Deze reeks speelt zich af in een gesloten omgeving. Mensen bevinden zich in een hermetisch interieur, terwijl van buiten een rode gloed binnendringt.
De oorsprong van het licht blijft onduidelijk — het is tegelijk dreigend en verleidelijk, een symbool voor het onbekende dat men niet durft te confronteren.
De bewoners reageren niet door naar buiten te gaan, maar door zich verder in te kapselen. Ze bouwen hun eigen muren, hun eigen digitale grot. De titel De moderne holbewoners verwijst naar Plato’s allegorie van de grot: de mens als gevangene van zijn eigen waarneming.
In de 3D-animatie kijkt de toeschouwer als door een kijkgat. De camera beweegt van de ene ruimte naar de andere, begeleid door een onheilspellende soundscape van Norman Hoffman. Scary smileys zweven door het beeld — ironische symbolen van een virtuele cultuur die angst met vrolijkheid maskeert. Het resultaat is een claustrofobische droomwereld waarin technologie en angst hand in hand gaan.
Vanuit de 3D-animatie werden telkens drie camerastandpunten genomen uit de drie ontworpen virtuele ruimtes — goed voor in totaal negen schilderijen.
Indoor trafficjam: safety camera view - 60x50cm - Indoor trafficjam: driver view - 70x60cm - Indoor trafficjam: mouse view - 90x70cm - The modern caveman view - 60x50cm - The modern caveman; golden cage view - 70x60cm - The modern caveman: porn view - 80x50cm - The news: outside view - 50x40cm - The news: inside view - 90x70cm - The news: Martine's view - 100x50cm
Voor deze tentoonstelling bouwde ik een vierde, fysieke scène die de drie digitale ruimtes aanvult. De tentoonstellingsruimte zelf werd de nieuwe omgeving: een hybride van installatie, video en schilderkunst.
De negen geschilderde werken hingen in een verduisterde zaal die de bezoeker omsloot als een grot.

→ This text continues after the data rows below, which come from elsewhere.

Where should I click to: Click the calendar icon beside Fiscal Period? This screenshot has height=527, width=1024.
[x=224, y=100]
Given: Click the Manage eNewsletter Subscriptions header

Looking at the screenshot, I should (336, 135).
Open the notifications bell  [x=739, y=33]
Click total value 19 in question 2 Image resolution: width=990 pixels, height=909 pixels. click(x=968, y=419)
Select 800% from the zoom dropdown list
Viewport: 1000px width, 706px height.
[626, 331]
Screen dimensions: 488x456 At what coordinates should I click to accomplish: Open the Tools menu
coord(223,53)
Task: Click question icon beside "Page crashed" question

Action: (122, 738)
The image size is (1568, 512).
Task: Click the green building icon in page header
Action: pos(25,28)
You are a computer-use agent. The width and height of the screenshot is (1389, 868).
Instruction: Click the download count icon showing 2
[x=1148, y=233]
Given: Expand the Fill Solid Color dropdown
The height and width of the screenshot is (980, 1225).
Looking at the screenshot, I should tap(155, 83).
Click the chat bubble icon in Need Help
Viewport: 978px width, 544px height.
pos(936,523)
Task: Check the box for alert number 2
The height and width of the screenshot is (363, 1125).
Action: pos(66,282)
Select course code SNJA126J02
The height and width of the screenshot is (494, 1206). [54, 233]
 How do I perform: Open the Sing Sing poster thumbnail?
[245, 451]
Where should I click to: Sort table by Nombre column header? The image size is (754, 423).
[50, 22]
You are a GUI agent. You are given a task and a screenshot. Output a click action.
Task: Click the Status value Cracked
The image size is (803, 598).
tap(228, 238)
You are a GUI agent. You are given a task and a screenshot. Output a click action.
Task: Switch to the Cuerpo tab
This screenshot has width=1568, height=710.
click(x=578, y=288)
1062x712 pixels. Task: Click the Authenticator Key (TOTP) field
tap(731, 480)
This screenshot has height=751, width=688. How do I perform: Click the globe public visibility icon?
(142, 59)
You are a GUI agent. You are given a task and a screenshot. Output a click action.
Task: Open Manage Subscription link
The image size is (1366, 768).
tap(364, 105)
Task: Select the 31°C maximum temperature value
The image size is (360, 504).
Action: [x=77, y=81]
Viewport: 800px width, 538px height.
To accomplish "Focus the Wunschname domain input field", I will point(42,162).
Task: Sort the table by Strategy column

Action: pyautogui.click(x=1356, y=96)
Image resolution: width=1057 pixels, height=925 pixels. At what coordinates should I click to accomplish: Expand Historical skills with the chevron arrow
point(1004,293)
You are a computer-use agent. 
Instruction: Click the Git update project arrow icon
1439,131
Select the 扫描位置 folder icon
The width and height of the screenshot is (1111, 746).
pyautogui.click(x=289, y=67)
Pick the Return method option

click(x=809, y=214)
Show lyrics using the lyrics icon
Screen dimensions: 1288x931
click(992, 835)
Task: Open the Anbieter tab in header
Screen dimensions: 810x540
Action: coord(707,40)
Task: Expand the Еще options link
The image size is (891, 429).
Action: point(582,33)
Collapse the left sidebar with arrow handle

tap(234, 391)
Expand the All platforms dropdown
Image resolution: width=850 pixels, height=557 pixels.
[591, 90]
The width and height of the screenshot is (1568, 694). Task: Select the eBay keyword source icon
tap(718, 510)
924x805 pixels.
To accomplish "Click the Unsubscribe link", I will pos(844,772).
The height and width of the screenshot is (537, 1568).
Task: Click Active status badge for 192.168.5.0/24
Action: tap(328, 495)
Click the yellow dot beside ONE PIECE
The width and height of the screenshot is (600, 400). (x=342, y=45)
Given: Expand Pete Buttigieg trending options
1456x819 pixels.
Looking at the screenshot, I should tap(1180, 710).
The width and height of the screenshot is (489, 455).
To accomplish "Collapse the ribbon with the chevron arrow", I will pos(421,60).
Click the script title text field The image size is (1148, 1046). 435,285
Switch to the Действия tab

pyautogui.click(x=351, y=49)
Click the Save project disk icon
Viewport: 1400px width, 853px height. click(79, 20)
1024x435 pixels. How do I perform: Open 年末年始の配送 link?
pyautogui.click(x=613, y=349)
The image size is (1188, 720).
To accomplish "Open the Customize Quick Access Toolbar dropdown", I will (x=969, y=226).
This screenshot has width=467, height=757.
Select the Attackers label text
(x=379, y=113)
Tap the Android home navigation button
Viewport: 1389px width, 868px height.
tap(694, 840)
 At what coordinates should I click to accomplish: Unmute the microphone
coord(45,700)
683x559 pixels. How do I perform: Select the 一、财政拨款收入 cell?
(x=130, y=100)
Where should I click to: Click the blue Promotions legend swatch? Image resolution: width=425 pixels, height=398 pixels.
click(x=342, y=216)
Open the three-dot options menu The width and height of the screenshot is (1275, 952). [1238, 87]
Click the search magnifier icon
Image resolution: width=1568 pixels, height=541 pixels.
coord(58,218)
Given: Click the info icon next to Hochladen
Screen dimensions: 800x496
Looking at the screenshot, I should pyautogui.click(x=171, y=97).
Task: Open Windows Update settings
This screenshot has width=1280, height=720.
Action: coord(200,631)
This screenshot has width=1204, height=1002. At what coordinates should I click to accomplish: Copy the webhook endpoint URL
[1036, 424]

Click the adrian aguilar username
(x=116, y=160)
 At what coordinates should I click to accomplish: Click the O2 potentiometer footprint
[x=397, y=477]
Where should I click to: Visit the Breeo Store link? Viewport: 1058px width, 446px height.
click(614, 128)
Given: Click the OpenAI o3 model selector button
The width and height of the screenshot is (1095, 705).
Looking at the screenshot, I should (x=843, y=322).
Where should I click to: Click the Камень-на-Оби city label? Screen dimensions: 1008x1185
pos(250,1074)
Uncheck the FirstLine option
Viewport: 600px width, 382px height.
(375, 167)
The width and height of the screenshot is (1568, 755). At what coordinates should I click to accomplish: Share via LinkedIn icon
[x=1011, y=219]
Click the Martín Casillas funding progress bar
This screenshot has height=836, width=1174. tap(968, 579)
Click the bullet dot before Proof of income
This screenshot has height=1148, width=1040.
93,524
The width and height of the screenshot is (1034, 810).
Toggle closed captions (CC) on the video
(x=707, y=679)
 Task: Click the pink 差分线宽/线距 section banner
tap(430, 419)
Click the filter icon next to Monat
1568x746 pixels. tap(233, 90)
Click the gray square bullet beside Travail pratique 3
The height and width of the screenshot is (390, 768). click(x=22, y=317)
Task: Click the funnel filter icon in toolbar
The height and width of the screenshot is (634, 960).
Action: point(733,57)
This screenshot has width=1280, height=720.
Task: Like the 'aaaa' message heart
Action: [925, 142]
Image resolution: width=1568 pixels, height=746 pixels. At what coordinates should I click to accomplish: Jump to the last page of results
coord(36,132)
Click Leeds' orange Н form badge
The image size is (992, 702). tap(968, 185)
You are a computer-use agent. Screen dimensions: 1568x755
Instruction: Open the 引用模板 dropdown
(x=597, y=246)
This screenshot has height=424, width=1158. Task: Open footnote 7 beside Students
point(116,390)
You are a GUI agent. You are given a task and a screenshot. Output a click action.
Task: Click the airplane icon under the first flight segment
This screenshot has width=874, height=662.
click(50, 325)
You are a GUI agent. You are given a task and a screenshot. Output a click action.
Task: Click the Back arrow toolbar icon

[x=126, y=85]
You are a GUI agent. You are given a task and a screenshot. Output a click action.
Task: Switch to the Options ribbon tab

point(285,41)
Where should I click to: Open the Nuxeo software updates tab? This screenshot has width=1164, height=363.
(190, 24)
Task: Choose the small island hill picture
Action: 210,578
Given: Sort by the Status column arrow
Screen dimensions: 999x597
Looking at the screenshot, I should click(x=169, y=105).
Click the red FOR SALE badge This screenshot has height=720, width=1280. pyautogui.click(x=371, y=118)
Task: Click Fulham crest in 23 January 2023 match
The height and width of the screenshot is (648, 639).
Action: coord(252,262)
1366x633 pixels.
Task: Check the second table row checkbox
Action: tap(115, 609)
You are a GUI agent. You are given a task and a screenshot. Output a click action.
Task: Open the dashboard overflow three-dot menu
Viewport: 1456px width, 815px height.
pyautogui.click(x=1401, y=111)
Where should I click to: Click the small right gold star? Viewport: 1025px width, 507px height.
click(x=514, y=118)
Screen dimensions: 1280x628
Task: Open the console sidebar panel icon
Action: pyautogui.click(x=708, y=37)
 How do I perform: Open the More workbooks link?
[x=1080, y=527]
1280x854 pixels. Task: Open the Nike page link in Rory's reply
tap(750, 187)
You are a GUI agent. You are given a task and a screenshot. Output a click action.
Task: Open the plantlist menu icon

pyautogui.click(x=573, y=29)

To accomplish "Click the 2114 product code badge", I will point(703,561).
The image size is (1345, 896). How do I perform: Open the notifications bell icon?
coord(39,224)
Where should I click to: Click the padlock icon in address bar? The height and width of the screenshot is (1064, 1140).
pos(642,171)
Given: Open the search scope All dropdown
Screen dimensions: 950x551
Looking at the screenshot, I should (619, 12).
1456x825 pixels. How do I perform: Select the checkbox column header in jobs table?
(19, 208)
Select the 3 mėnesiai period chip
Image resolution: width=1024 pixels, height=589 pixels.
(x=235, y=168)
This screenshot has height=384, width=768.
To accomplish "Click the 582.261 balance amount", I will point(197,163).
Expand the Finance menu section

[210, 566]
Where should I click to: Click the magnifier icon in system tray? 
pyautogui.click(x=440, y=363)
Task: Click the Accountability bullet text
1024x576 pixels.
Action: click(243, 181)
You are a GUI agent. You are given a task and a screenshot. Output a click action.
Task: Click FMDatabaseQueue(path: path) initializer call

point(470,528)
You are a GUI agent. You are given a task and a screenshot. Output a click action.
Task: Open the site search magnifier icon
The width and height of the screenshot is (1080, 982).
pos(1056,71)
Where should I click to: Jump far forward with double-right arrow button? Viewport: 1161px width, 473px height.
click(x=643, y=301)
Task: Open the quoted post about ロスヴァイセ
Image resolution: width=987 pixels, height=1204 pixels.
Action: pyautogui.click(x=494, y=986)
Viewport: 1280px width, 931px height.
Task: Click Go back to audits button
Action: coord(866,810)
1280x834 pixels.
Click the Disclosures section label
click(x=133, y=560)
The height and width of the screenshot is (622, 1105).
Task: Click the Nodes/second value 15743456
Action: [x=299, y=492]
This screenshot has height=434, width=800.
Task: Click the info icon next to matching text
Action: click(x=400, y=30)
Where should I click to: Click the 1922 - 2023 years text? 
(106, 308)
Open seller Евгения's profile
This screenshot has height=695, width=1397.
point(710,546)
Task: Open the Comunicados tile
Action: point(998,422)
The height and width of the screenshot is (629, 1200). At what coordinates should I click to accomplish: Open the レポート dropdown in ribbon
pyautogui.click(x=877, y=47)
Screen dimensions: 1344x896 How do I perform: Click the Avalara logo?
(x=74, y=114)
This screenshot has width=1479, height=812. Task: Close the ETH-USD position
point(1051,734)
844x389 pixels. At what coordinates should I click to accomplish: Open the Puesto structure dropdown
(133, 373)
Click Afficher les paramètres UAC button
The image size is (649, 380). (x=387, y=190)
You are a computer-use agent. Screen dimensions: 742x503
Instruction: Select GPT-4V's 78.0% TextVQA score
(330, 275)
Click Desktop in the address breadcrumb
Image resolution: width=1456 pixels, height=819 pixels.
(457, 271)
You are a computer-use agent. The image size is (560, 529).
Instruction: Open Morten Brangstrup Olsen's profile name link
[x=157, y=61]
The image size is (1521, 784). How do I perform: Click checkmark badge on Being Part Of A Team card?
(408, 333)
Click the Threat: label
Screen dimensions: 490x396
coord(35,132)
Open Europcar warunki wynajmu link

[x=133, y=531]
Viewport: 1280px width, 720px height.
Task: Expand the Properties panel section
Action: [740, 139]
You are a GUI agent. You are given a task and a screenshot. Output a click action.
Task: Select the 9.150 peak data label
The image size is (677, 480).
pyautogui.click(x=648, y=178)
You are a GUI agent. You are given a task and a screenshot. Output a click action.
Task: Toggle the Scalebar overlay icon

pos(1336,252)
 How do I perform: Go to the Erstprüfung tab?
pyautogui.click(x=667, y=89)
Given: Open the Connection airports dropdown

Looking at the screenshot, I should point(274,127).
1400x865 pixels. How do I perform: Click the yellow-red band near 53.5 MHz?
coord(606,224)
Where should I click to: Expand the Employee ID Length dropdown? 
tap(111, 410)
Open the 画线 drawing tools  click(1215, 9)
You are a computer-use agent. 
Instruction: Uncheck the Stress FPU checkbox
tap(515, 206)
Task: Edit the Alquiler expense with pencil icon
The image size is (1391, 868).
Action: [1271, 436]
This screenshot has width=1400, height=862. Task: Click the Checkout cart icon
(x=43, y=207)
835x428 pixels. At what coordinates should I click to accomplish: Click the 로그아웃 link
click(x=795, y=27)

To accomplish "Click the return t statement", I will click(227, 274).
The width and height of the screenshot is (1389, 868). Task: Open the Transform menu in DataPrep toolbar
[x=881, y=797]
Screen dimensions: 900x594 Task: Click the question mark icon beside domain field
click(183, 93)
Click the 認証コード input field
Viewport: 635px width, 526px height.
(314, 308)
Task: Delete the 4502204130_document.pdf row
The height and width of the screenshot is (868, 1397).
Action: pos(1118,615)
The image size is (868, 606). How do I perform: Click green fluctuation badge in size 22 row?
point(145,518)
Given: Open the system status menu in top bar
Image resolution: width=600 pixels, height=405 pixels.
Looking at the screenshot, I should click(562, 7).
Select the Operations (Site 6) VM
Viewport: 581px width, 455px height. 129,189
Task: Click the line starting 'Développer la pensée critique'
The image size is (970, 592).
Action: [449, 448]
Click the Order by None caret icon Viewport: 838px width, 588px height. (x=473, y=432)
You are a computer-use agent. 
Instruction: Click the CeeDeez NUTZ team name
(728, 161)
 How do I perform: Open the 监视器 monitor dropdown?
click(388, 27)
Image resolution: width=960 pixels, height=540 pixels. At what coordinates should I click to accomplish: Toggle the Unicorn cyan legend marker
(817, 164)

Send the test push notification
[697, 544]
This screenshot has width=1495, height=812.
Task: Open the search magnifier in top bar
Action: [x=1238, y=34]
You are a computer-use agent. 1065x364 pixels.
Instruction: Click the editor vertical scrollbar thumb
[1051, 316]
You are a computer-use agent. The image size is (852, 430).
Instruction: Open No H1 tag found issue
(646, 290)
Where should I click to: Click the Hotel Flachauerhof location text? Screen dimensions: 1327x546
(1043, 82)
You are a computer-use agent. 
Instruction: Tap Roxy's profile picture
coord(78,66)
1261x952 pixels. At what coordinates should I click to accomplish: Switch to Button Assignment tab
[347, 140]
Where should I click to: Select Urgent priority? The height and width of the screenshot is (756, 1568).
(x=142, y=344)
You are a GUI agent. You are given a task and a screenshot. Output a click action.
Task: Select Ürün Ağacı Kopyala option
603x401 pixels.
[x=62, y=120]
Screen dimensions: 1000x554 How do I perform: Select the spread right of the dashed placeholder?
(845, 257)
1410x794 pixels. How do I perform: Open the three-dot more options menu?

De video speelde synchroon met geluid, terwijl rood licht en rook de dreigende gloed uit de digitale werken tot leven brachten. De ruimte ademde een gevoel van collectieve beklemming — alsof men zich bevond in een schuilplaats, wachtend op iets wat buiten plaatsvond maar nooit zichtbaar werd.
Aan de ingang lagen scary smiley-pins, dezelfde symbolen die in de virtuele scènes rondzweefden. Bezoekers mochten er één opspelden: een speels maar dubbelzinnig gebaar, want de glimlach van de pin droeg de dreiging van conformisme in zich. Buiten de ruimte werden drie camerastandpunten — echo’s van de perspectieven uit de schilderijen — op flatscreens getoond. Zo werd de bezoeker tegelijk deelnemer én toeschouwer van zijn eigen verblijf in de ‘holruimte’.
Binnen deze installatie werden de werken Digitale schandpaal en Camera Bal samengebracht onder de titel Bug and Ball. Beide benadrukten het thema van controle en zichtbaarheid: kijken en bekeken worden, als twee onlosmakelijke kanten van hetzelfde systeem.
Bij de schilderijen die nog in mijn bezit zijn, werden de spieramen verwijderd. Rondom het doek zijn nestelringen aangebracht.